Of a sudden, the hairs on the back of Percy’s neck prickled, and he felt it, someone’s gaze upon him. He followed the feeling around until he located the source on the far side of the room: a woman, veiled and dressed in all black. Number 9’s madam, presumably.

Unease began a slow crawl through him. Most of the madams he’d encountered in his short tenure as the Savior of St. Giles possessed a certain bearing, a brazen flash of the eye, a daring pout of the lips, and a view toward the winning angle. None of them hid behind layers of black lace.

Yet he detected a litheness to her figure suggesting freshness and, confoundingly, youth. In his experience, madams were neither fresh nor young.

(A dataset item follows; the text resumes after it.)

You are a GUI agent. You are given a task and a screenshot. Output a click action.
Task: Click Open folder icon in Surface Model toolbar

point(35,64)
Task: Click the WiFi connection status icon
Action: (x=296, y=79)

The prickling sensation spread. It could be interpreted as a physical response to intrigue, but, in truth, it felt not unlike the initial stir of desire. He instantly tamped it down and pursued the other interpretation. What was her game?

“Dingo?”

Dingo. His nickname from long past Eton days. Blast.

He half pivoted to find Chauncey Talbot-Spiffington, otherwise known as Runt, waiting with an expectant look on his face. When Percy glanced back, he found the woman gone.

A beat of silence went on a tick too long. Runt’s bushy eyebrows drew together and released. The man’s feet shuffled with unease. “Just arrived in Town, have you?”

“It’s been a few months.”

“And you didn’t call on me?” Runt asked, hurt running through the question.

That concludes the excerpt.